SOURCE PASSAGE
⟨

Justice Lee’s judgment a reminder to the profession of the importance of the Harman undertaking in all areas of litigation

Published on April 23, 2024 by Joshua Dale, Kate Flanigan and Luca CircostaJoshua Dale, Kate Flanigan and Luca Circosta

Justice Michael Lee of the Federal Court of Australia delivered his judgment in Lehrmann v Network Ten Pty Limited (Trial Judgment) [2024] FCA 369 in what was another in a sequence of highly publicised and scrutinised defamation trials to come before the Federal Court in recent years. On a more nuanced level, Justice Lee’s analysis of what he termed the ‘Spotlight Detour’ provides a timely reminder to the legal profession as to the application of the principles in Hearne v Street (2008) 235 CLR 125 (‘Hearne’) and the importance of the implied undertaking in proceedings.

The principles in Hearne are often referred to as the ‘Harman Undertaking’ or the ‘implied undertaking’. This is as Hearne is the Australian High Court case that adopted the findings of the UK case of Harman v Secretary of State for the Home Department [1983] 1 AC 280 (‘Harman’) and has become the leading statement of the principle in the Australian jurisdiction.

⟩

GIVEN INFORMATION
⟨

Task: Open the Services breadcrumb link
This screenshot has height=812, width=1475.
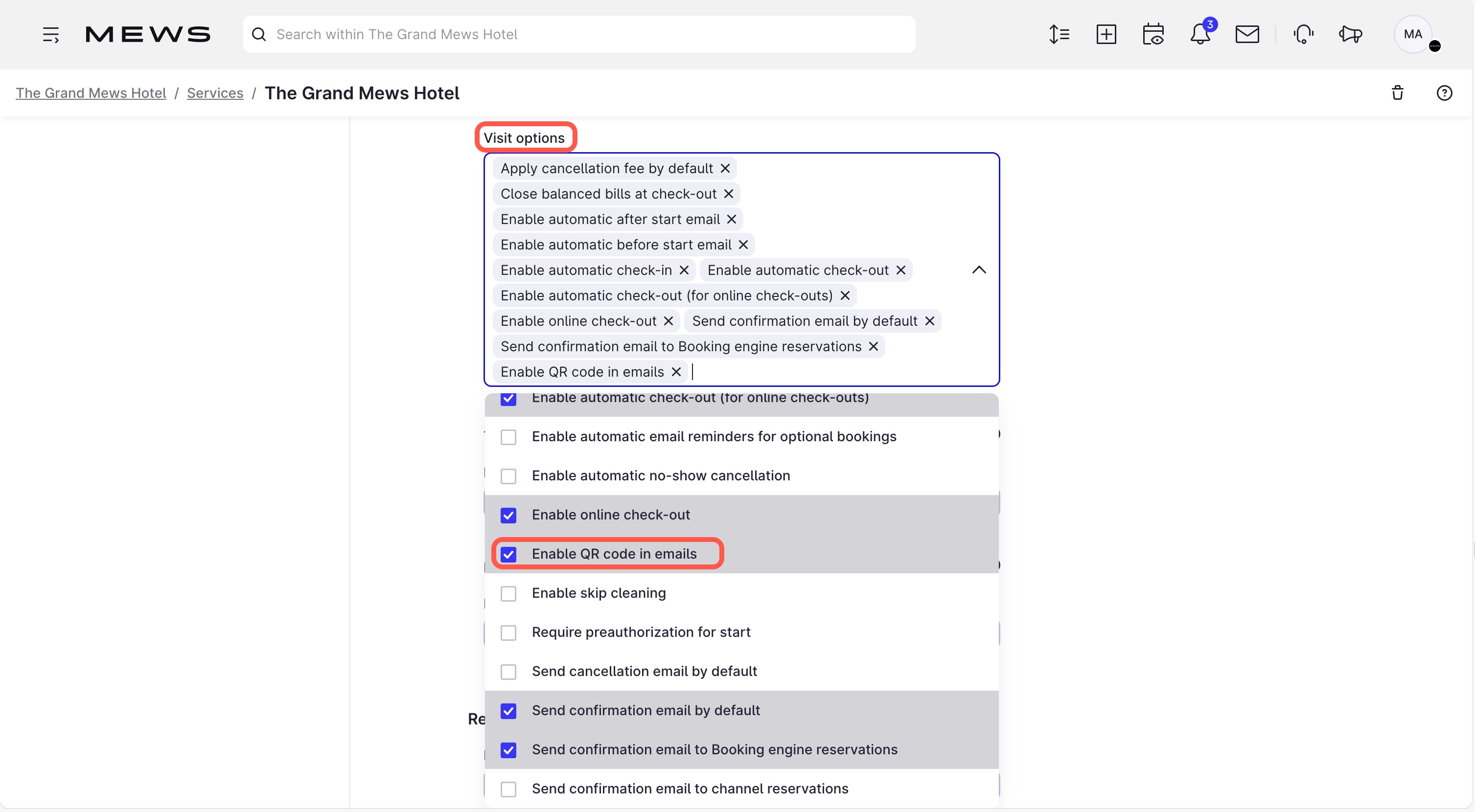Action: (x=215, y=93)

⟩
⟨

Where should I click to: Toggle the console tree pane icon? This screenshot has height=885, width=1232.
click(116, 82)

⟩
⟨

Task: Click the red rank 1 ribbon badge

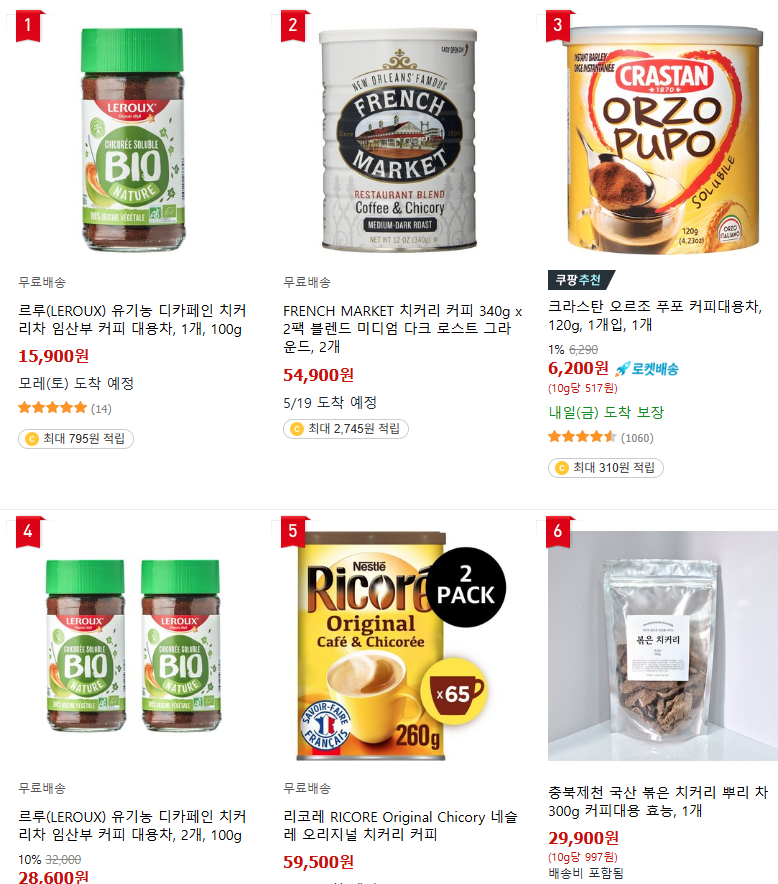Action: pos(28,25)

⟩

STATED TASK
In the passage on the Harman undertaking, which UK case's findings did the High Court adopt in Hearne? The lines above are separate material, unrelated to the passage on the Harman undertaking.

REPLY
Harman v Secretary of State for the Home Department [1983] 1 AC 280.